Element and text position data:
=====

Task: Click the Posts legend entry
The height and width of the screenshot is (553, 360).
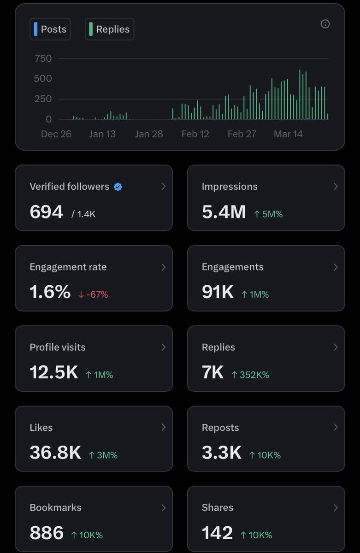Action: (50, 29)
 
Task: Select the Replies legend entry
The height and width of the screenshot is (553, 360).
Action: (110, 29)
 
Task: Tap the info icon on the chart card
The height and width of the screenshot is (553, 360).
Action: (325, 24)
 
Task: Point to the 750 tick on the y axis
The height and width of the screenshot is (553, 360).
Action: (43, 59)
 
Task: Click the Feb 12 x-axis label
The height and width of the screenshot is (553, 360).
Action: (195, 134)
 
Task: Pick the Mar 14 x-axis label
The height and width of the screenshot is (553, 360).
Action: (288, 134)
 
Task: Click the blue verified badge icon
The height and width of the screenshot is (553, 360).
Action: (118, 187)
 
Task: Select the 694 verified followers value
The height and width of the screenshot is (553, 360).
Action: (46, 212)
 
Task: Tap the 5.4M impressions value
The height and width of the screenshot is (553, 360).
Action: (224, 212)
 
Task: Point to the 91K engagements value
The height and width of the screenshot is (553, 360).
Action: (218, 292)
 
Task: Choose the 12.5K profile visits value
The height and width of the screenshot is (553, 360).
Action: (53, 372)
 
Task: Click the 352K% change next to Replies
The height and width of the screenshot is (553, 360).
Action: (250, 375)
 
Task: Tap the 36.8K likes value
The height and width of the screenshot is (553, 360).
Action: (55, 453)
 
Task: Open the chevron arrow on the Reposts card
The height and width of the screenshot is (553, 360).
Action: (335, 427)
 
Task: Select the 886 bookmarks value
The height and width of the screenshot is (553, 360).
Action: (46, 533)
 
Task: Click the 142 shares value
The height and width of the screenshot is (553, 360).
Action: (217, 533)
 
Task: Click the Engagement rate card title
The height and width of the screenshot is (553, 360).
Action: (68, 267)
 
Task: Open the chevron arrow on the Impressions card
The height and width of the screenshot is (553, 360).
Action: (335, 187)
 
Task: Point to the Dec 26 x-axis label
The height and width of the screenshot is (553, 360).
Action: (56, 134)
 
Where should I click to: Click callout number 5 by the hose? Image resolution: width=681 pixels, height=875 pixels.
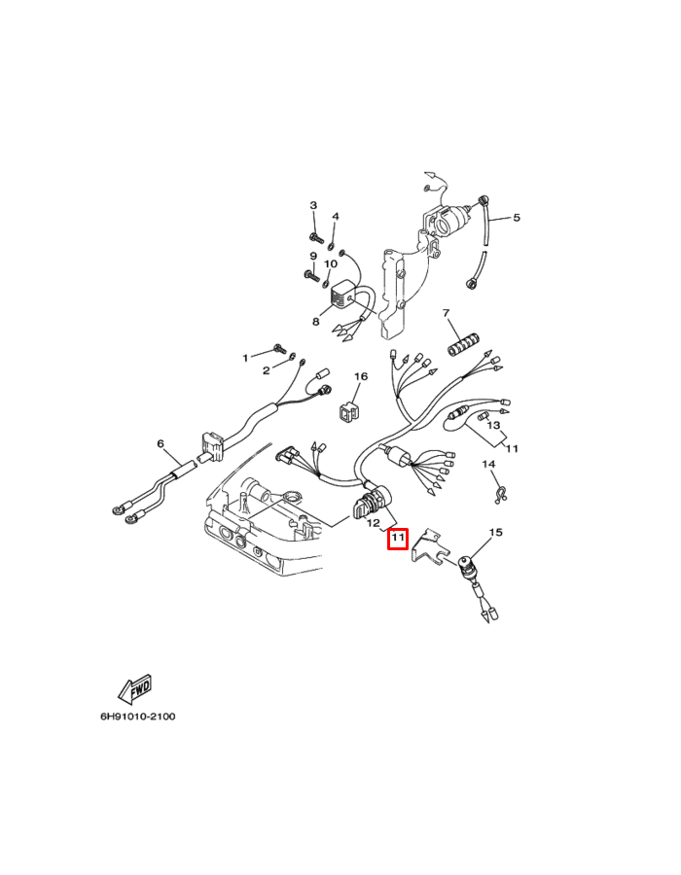(517, 218)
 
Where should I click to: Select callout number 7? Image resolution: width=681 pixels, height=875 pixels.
(447, 313)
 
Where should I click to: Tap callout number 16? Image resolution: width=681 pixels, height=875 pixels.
(360, 376)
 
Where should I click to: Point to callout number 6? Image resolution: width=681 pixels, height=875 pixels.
(161, 444)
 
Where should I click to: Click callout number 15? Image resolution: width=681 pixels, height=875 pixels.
(495, 533)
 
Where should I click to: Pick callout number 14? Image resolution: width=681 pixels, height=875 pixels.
(488, 465)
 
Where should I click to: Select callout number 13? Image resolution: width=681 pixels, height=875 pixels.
(493, 426)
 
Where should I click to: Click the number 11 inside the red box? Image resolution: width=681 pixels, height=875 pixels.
(397, 538)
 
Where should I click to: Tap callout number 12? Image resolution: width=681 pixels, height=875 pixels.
(374, 524)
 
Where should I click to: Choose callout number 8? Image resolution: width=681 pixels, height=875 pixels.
(315, 321)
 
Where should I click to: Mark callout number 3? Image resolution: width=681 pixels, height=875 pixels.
(313, 205)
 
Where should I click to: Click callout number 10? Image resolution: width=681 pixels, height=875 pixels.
(331, 263)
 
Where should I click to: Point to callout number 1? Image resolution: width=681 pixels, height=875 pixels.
(246, 358)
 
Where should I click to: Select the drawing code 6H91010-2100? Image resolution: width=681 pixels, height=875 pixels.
(137, 717)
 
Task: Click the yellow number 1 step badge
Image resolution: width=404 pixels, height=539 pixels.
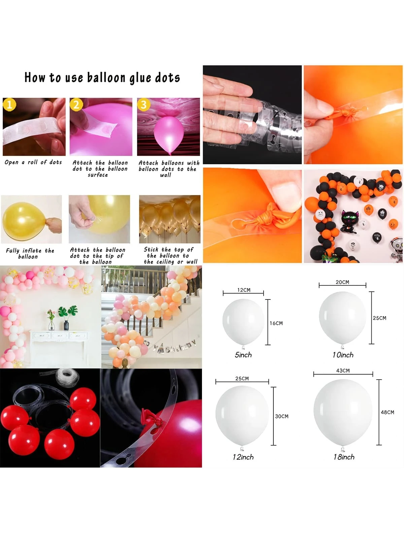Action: (x=9, y=105)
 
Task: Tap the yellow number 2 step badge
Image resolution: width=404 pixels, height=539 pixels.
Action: (x=76, y=105)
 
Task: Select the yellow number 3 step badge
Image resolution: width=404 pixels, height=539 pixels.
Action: (x=144, y=105)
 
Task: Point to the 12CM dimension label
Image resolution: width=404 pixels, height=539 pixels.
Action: (x=244, y=290)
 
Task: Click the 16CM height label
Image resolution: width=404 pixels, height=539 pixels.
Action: (x=276, y=323)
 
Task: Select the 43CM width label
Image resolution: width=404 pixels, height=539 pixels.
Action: (x=343, y=371)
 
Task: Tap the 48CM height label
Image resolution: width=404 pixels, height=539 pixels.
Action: (x=387, y=412)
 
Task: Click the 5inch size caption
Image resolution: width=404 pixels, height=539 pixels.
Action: (x=243, y=355)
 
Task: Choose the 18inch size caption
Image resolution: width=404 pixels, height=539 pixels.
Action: (x=344, y=457)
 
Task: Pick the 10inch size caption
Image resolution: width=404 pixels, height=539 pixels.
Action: (x=343, y=355)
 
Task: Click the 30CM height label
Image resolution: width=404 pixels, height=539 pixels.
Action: (x=281, y=416)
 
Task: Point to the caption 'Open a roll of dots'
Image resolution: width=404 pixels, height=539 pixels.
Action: (x=33, y=162)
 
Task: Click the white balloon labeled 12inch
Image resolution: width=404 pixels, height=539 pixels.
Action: (x=242, y=415)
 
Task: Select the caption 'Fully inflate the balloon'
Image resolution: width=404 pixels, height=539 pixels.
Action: (x=30, y=253)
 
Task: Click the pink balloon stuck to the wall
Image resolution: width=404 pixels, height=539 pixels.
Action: (x=169, y=135)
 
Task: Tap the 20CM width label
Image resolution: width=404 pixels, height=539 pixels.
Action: (x=342, y=282)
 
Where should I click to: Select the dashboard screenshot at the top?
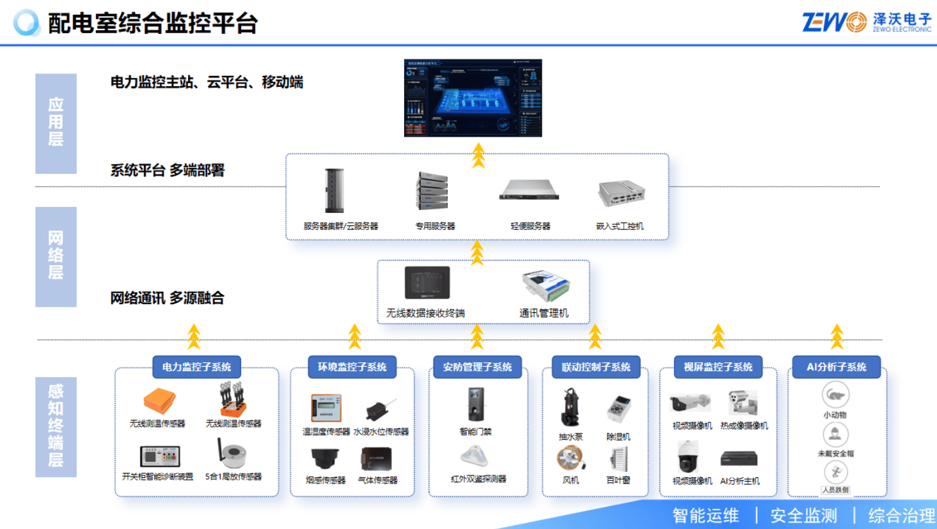pos(473,98)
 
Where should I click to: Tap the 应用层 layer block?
pos(56,123)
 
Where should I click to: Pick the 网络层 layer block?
pos(56,256)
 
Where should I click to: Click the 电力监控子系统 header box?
pos(196,367)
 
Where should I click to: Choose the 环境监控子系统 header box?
pos(352,367)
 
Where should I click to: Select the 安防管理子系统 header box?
pos(477,367)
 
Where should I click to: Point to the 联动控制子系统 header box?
pos(595,367)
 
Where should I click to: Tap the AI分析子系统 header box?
pos(836,367)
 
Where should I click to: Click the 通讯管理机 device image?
pos(546,286)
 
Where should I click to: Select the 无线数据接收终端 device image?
pos(427,282)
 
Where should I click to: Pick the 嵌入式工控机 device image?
pos(621,193)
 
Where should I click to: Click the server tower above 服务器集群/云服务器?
pos(334,190)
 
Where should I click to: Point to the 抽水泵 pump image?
pos(570,408)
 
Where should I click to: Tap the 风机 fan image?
pos(570,459)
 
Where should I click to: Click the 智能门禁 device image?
pos(475,405)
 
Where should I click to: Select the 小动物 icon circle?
pos(835,395)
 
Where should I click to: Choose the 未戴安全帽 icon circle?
pos(835,434)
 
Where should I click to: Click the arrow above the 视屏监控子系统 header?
pos(718,336)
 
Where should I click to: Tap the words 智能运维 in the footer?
pos(705,516)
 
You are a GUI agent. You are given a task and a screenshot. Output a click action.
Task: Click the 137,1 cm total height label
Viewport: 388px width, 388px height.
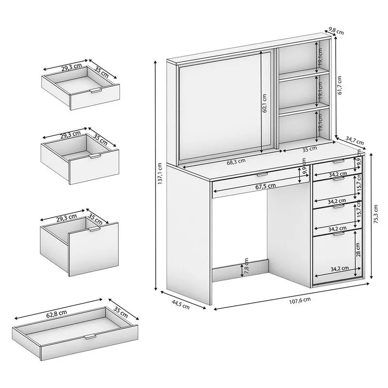point(160,174)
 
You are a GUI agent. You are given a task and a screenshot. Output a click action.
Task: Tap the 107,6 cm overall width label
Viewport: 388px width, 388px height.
point(300,300)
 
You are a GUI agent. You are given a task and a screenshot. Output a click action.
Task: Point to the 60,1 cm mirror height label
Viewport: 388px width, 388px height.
point(265,103)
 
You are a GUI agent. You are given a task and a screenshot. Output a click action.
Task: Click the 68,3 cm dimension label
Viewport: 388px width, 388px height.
point(236,162)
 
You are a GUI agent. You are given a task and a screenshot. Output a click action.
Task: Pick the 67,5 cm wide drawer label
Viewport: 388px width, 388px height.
point(265,185)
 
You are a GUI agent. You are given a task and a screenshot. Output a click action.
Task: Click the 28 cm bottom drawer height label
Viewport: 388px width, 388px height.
point(358,249)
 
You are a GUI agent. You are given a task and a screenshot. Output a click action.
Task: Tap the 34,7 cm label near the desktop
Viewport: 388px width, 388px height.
point(355,141)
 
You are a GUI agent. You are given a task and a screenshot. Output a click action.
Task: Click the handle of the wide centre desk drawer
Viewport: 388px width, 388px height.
point(262,175)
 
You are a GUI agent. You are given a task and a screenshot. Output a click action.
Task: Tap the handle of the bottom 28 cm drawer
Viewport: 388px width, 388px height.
point(339,234)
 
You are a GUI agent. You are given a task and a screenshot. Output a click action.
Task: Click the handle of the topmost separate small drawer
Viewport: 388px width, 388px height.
point(96,91)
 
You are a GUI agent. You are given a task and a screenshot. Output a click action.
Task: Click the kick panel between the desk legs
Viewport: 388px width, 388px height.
point(240,271)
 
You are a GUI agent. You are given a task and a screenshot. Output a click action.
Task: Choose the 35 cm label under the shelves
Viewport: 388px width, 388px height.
point(309,149)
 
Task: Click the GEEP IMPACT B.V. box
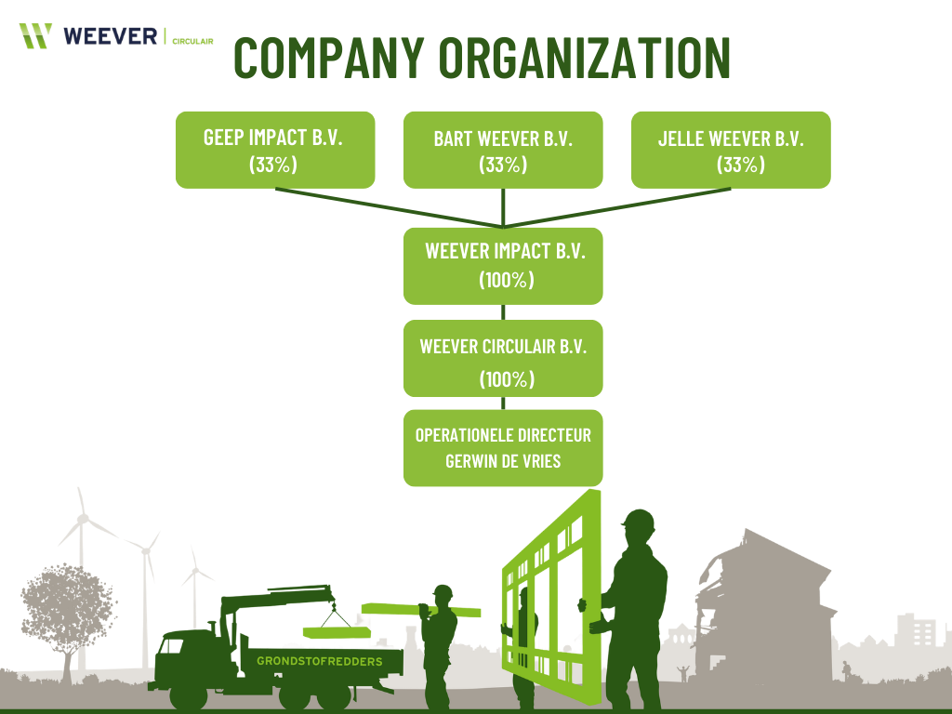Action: tap(274, 150)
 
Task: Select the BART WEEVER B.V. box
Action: tap(503, 150)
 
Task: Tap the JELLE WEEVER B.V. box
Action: tap(731, 150)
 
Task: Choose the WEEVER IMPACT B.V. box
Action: tap(503, 265)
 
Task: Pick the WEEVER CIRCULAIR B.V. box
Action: tap(503, 358)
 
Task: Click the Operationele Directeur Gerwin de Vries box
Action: tap(503, 447)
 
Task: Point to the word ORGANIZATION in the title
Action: tap(585, 59)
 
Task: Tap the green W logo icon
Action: tap(35, 35)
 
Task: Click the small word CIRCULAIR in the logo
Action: tap(193, 41)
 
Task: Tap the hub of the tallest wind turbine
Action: tap(83, 516)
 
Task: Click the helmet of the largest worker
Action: tap(639, 522)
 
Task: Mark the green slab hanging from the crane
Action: tap(334, 632)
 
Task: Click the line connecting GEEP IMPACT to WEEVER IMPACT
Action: tap(390, 207)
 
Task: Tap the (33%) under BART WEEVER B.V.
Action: tap(503, 165)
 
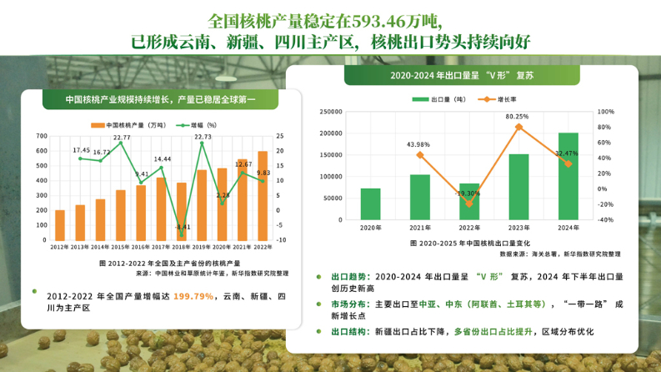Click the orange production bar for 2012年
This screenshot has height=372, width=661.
(60, 224)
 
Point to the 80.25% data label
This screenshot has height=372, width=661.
(517, 117)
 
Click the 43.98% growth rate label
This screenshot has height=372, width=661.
(418, 144)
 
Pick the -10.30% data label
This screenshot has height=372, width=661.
(468, 193)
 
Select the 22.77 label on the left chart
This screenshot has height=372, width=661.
(122, 137)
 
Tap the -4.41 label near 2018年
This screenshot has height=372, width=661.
(183, 226)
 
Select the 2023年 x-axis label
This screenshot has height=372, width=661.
(518, 228)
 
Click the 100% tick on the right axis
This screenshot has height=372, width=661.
(606, 111)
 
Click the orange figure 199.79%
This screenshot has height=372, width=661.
(193, 296)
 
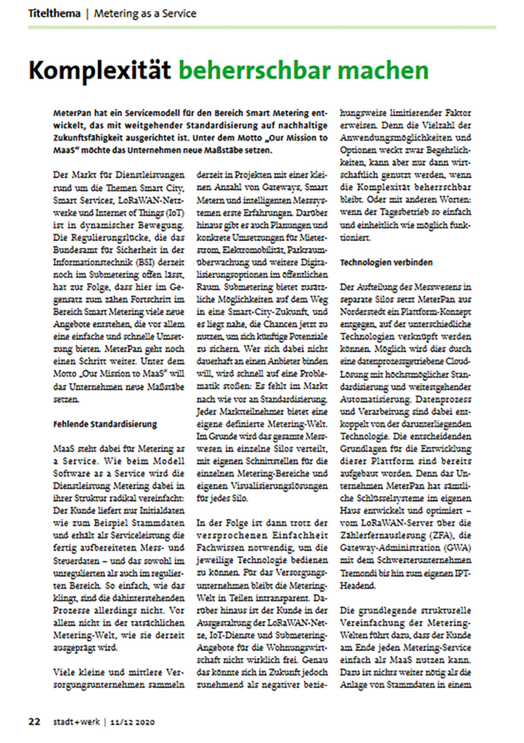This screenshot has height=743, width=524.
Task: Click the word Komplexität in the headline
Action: (x=100, y=70)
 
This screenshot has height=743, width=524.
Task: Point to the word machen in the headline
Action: (x=382, y=70)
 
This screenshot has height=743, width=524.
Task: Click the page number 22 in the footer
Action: (x=34, y=722)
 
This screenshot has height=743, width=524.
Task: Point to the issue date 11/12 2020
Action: (x=134, y=722)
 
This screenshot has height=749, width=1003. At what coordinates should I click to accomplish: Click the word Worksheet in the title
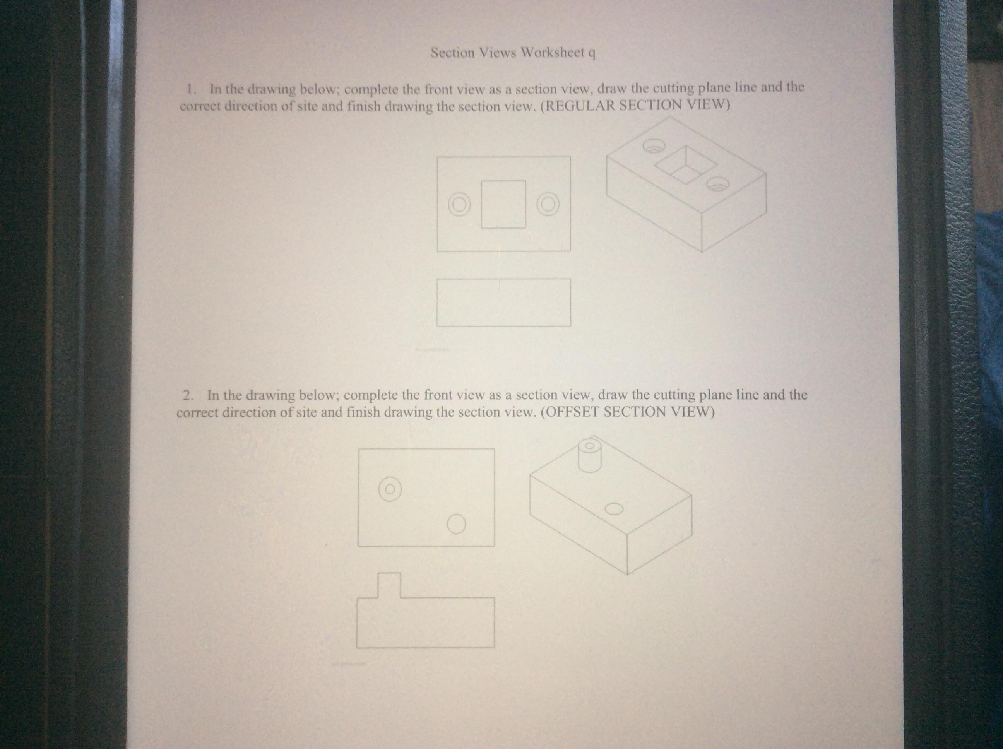pos(552,53)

=====

__TASK TO CARRY OUT__
Can you write out, word for word, the lines of the listing starting at the line containing "Task: Tap the 48CM height label" and ending at the line containing "Action: (x=281, y=416)", with both of those lines included?

__TASK RESULT__
Task: Tap the 48CM height label
Image resolution: width=404 pixels, height=539 pixels.
Action: (x=387, y=412)
 
Task: Click the 5inch size caption
Image resolution: width=404 pixels, height=539 pixels.
Action: (x=243, y=355)
 
Task: Choose the 18inch size caption
Image resolution: width=404 pixels, height=539 pixels.
Action: (x=344, y=457)
 
Task: Pick the 10inch size caption
Image resolution: width=404 pixels, height=539 pixels.
Action: (x=343, y=355)
 
Task: Click the 30CM height label
Image resolution: width=404 pixels, height=539 pixels.
Action: (x=281, y=416)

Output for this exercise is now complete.